Driving through another beautiful canyon we arrived to the famous Cueva de los Manos, Cave of Hands. The office where we signed in also doubled as an extremely through museum which gave us a good history on the people who once inhabited the area and also information about the terrain itself. The site was with a guide only, even though they had an extreme amount of high fencing. We found out later that they have had problems with locals and graffiti. We entered with our English speaking guide who gave wonderful information on the site and answered all the questions everyone asked, which was mostly me. Unfortunately, in our group we had some dingos who kept trying to smoke. The guide kept telling them it wasn’t allowed, but he would say something along the lines of, “I don’t care how it affects other people, I’m an addict.” ::thumbs up::: The cliff side hike was long and interesting, stopping off at many different sites. The typical painted hands were astonishing to see, especially when you think about how they made them from dye deriving from plants and animal fat. There were also many animals and designs drawn to display old traditions and beliefs.

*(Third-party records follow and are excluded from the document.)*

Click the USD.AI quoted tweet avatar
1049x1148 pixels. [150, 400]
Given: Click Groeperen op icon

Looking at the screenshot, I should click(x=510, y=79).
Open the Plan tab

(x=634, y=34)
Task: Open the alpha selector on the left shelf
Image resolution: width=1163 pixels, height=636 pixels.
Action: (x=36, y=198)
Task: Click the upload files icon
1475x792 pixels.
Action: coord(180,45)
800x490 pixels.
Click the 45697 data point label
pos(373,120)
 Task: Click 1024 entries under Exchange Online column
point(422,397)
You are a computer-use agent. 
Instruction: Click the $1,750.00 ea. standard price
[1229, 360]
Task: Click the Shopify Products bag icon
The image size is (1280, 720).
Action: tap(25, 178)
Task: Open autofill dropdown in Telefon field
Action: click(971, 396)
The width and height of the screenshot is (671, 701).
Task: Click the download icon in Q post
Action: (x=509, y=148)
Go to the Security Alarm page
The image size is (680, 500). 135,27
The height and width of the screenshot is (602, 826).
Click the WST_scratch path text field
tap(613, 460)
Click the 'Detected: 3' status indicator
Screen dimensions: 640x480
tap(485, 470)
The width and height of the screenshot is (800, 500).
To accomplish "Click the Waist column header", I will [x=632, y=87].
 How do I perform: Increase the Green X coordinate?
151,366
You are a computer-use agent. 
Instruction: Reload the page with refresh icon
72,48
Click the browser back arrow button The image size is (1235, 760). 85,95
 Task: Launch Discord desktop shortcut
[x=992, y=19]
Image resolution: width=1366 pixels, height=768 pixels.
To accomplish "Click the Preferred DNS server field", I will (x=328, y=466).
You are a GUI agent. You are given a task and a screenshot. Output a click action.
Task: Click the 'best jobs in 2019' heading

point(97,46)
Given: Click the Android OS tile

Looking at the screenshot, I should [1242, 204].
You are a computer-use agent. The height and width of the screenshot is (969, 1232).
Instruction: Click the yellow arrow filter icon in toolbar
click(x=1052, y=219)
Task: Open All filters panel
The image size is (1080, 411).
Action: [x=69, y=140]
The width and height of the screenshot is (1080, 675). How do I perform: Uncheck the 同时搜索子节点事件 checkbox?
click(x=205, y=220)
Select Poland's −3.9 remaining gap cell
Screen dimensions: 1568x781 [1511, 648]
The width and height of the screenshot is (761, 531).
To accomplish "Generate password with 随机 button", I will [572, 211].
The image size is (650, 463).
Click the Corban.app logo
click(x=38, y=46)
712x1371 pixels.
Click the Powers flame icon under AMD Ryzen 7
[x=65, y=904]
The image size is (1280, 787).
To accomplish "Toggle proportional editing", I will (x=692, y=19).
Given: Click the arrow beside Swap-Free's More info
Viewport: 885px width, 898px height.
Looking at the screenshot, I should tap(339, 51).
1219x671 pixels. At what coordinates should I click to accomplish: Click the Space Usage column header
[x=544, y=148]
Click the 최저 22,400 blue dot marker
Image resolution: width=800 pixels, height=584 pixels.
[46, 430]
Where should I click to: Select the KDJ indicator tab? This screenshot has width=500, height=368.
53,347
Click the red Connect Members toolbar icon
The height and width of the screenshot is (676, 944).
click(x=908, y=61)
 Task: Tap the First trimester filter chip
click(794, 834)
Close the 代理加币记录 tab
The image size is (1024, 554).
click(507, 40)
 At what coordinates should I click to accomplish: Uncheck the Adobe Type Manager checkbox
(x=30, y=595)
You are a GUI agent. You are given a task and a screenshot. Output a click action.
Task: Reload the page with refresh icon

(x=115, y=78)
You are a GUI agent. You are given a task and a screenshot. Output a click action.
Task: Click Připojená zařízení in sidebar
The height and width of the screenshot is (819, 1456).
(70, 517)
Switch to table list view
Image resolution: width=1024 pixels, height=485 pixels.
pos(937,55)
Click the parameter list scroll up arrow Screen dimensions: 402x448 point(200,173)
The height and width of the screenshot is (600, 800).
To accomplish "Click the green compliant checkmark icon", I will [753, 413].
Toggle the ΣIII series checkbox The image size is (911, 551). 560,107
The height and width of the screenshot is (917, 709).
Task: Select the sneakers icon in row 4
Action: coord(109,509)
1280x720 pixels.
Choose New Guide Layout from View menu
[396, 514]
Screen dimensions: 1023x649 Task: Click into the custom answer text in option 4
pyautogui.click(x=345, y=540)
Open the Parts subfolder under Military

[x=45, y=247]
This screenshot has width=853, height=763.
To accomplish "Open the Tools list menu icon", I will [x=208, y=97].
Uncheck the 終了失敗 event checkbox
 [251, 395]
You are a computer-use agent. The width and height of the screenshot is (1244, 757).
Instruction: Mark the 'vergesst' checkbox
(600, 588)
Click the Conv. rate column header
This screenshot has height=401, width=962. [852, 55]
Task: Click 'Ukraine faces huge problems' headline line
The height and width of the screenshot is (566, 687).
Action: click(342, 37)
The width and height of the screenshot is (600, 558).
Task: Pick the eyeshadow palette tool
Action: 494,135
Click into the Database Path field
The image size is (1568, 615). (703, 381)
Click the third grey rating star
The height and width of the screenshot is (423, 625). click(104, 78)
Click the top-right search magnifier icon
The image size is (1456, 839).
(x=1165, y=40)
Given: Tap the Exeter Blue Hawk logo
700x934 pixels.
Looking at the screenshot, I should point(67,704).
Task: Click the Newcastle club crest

The guide even said that there were tons of other sites in the same canyon, but were not open to the public because they were still being excavated. Towards the end of the hike she even pointed out to us our first chinchilla.
We got back out on the road to tried to make it to our next destination, the Perito Moreno National Park. Not to be confused with the huge famous glacier that is in the south of Argentina with the same name. Happy travels from U & B!